El texto de Azcárate refleja, en definitiva, más allá de su envoltura retórica, el reconocimiento del hecho de que se había pasado de la ruptura democrática a la “ruptura pactada” y, finalmente, al triunfo de la reforma, arrumbando de paso las previsiones del esquema elaborado por el PCE a lo largo de más de una década.

Otro aspecto de interés es que Azcárate anticipaba de alguna manera la línea del partido en la Transición, la política de “concentración democrática”, para imponer las libertades políticas, dotar a España de una Constitución y pactar una política económica “responsable” con los problemas del país.

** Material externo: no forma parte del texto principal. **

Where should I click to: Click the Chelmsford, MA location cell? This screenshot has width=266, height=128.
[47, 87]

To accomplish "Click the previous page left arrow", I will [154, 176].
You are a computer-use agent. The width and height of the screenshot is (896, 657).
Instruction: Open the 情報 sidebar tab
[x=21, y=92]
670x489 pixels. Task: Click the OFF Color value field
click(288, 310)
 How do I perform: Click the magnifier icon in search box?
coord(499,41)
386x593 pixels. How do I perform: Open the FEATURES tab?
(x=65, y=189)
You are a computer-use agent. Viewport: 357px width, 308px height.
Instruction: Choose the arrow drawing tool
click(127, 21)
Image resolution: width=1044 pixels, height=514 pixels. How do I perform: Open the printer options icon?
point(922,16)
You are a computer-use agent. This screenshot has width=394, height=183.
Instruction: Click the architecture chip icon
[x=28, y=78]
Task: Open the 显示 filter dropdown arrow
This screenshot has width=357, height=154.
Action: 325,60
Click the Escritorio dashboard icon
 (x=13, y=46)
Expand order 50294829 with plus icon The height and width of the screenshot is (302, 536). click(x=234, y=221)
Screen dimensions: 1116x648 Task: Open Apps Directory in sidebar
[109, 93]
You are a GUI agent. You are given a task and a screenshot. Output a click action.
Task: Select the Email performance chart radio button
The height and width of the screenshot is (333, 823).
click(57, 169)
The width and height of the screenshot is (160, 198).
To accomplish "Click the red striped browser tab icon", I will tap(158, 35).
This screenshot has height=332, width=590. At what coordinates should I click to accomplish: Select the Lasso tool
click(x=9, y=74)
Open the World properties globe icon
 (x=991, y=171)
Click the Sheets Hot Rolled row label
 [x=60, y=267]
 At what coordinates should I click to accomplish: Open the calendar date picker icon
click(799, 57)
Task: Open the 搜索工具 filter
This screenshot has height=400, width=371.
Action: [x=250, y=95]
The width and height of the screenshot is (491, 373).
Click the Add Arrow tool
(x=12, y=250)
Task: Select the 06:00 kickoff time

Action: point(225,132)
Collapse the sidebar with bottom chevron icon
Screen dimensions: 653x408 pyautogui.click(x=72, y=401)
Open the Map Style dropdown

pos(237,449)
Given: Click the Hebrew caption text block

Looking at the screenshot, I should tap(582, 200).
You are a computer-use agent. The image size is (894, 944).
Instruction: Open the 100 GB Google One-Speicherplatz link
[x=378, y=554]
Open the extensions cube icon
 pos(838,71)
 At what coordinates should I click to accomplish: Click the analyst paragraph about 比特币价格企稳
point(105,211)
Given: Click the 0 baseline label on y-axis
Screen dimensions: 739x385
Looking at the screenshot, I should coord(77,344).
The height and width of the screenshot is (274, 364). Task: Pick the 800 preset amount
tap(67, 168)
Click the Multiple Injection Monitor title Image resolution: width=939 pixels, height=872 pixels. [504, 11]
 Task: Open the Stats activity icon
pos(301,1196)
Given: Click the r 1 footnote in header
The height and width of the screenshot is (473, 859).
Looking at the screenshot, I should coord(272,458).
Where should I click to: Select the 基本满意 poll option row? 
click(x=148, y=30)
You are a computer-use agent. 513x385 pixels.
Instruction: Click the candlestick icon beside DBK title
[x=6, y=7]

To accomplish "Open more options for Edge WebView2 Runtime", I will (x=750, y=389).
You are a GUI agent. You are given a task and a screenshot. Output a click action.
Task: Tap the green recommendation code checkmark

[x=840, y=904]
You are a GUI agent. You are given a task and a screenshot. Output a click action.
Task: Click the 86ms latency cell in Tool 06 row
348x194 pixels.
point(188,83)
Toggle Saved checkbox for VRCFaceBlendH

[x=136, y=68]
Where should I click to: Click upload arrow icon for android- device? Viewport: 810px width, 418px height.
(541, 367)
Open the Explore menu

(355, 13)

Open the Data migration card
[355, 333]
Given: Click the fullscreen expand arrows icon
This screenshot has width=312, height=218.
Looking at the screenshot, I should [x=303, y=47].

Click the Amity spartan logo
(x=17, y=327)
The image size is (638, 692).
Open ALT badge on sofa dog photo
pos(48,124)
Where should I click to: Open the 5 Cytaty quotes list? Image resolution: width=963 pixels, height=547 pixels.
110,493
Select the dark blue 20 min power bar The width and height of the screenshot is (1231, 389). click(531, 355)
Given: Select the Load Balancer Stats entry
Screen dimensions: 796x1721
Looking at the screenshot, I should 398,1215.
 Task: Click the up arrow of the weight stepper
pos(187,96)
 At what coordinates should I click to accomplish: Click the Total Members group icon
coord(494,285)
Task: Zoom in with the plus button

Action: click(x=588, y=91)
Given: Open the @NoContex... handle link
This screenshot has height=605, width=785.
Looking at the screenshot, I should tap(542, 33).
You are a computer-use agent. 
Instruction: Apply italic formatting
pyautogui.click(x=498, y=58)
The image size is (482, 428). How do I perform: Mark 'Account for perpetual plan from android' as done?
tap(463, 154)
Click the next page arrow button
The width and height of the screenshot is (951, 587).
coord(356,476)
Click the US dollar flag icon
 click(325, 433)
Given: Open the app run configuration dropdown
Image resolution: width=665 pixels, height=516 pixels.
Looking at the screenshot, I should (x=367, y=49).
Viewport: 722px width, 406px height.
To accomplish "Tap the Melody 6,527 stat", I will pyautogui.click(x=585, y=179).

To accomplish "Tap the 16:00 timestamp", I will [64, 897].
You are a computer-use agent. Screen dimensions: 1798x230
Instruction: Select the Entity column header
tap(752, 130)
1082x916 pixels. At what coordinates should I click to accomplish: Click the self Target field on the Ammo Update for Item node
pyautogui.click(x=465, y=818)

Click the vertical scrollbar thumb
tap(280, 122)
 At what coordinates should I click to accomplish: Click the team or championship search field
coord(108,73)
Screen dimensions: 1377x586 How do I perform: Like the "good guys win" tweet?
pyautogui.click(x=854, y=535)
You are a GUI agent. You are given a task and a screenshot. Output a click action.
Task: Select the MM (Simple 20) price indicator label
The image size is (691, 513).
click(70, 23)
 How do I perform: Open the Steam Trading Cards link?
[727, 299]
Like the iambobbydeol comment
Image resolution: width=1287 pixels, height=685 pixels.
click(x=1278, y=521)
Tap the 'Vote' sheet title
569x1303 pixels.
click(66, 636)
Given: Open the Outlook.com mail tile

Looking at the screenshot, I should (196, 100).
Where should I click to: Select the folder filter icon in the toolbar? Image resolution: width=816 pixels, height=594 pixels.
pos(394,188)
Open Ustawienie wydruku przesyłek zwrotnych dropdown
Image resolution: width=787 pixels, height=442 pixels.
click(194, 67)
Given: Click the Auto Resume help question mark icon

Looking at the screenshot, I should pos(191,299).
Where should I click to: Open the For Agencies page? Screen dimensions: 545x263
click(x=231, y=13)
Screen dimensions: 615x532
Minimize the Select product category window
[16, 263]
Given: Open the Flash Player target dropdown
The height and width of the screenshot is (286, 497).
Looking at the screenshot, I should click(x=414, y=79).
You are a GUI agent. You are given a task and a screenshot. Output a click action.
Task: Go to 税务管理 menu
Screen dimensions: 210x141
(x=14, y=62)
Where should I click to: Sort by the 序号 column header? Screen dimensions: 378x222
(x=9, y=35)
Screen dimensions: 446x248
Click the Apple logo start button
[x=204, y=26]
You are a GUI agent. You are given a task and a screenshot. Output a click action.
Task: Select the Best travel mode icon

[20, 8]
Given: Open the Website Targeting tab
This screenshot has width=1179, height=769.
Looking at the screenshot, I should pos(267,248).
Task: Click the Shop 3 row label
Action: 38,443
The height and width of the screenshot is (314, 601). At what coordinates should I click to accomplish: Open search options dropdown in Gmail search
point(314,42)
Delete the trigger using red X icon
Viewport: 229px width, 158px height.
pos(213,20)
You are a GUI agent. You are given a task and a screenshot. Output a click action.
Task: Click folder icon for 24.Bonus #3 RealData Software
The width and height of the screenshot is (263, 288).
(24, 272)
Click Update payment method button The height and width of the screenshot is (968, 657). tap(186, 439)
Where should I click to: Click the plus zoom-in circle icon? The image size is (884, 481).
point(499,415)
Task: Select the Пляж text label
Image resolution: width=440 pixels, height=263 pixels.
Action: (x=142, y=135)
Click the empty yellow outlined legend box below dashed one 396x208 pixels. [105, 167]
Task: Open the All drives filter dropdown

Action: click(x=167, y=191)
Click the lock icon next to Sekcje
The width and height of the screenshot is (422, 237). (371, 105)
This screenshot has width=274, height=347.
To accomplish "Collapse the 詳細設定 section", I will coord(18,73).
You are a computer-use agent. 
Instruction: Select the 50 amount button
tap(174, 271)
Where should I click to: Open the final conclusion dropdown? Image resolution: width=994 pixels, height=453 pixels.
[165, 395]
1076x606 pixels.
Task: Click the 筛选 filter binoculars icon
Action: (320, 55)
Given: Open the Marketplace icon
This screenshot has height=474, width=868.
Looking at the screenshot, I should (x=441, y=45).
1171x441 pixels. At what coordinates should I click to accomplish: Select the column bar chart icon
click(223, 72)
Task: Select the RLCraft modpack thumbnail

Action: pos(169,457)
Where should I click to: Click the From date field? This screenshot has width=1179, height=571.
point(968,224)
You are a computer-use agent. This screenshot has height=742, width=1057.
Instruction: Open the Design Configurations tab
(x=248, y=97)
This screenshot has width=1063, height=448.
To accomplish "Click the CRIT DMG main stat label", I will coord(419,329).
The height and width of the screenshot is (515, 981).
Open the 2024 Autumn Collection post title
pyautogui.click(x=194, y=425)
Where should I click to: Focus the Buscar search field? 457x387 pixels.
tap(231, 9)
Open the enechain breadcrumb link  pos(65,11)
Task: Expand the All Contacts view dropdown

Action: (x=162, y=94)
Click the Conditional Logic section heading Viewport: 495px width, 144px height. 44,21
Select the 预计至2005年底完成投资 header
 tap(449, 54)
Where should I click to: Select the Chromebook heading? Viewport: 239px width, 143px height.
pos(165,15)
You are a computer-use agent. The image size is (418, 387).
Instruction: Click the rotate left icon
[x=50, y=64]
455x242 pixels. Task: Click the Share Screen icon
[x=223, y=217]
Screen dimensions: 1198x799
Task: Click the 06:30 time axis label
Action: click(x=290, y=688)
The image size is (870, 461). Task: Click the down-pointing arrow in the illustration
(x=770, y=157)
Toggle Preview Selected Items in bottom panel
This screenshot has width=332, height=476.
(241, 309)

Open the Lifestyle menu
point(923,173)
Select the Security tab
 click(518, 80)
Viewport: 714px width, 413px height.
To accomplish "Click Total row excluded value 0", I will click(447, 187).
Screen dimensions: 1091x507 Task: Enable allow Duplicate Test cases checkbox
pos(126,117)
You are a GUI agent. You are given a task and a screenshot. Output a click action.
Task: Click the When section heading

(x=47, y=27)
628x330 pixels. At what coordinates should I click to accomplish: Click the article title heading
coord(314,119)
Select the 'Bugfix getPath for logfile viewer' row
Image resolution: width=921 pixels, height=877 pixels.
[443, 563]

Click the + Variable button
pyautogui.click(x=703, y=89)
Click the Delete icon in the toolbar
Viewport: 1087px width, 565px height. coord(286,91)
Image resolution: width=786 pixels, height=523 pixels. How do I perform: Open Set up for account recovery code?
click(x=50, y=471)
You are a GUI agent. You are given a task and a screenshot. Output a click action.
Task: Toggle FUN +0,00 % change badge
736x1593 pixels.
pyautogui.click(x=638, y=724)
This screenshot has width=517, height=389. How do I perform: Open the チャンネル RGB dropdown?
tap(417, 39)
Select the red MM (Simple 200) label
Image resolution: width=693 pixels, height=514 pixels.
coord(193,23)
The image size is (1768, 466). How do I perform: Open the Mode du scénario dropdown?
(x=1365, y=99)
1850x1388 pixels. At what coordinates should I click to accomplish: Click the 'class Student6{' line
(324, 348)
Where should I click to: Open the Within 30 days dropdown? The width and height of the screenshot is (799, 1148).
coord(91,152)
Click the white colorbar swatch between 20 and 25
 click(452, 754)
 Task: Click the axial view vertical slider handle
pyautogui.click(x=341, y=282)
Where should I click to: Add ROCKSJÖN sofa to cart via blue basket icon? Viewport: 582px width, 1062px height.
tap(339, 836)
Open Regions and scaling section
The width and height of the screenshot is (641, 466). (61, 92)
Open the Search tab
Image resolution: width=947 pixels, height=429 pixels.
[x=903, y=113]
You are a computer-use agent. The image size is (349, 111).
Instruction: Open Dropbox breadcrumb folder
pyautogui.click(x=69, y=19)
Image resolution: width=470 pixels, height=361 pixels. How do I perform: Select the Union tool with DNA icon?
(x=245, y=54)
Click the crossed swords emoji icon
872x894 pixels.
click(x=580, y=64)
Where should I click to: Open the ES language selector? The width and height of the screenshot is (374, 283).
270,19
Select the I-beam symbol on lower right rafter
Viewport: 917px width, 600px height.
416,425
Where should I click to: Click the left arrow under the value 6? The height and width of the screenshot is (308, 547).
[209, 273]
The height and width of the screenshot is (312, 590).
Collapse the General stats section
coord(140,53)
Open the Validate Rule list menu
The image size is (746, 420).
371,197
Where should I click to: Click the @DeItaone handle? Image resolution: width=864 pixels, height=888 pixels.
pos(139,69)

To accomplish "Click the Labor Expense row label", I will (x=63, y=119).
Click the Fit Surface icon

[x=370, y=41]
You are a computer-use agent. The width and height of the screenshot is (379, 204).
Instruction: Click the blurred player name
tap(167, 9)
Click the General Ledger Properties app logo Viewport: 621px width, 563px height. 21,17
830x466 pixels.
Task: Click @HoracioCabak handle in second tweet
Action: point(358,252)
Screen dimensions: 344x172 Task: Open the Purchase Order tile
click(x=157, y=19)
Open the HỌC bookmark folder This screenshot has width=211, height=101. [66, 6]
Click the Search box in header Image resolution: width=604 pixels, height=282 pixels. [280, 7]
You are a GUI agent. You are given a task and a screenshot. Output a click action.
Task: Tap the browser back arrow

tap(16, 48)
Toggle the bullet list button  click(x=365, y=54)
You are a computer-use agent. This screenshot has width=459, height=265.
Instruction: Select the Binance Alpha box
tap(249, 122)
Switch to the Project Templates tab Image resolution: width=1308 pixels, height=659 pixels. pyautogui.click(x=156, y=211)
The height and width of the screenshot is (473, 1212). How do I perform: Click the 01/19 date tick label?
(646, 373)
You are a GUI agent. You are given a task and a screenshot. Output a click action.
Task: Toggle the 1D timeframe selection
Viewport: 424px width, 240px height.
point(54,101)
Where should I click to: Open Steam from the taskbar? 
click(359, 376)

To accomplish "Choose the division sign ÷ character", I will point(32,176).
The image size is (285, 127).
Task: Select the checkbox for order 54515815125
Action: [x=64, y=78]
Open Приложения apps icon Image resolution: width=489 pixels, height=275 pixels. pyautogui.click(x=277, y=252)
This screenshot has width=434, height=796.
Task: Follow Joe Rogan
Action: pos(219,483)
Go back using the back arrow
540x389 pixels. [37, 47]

Tras esta primera parte, el texto se centraba en el papel de la revista teórica del partido en los debates sobre el marxismo y su traslación política, recuperando la capacidad creativa de esta teoría frente a un marxismo-leninismo “convertido en ideología”. El nuevo partido que salía de la reunión de Roma (julio de 1976) era ya el de la “vía democrática al socialismo”, “superando” las “células” con el desarrollo de las “agrupaciones” y democratizando sus estructuras. Un partido que, además, alardeaba de ser independiente de cualquier tutela internacional, y especialmente de la URSS, que el responsable de Nuestra Bandera no se recataba en criticar por sus limitaciones a las libertades.

Aunque no utiliza el término, Azcárate concluye su presentación con un canto a lo que empezará a denominarse “eurocomunismo”, subrayando los acuerdos con el PCI en Livorno y la proximidad a las propuestas de otros partidos comunistas de Europa occidental y el Japón.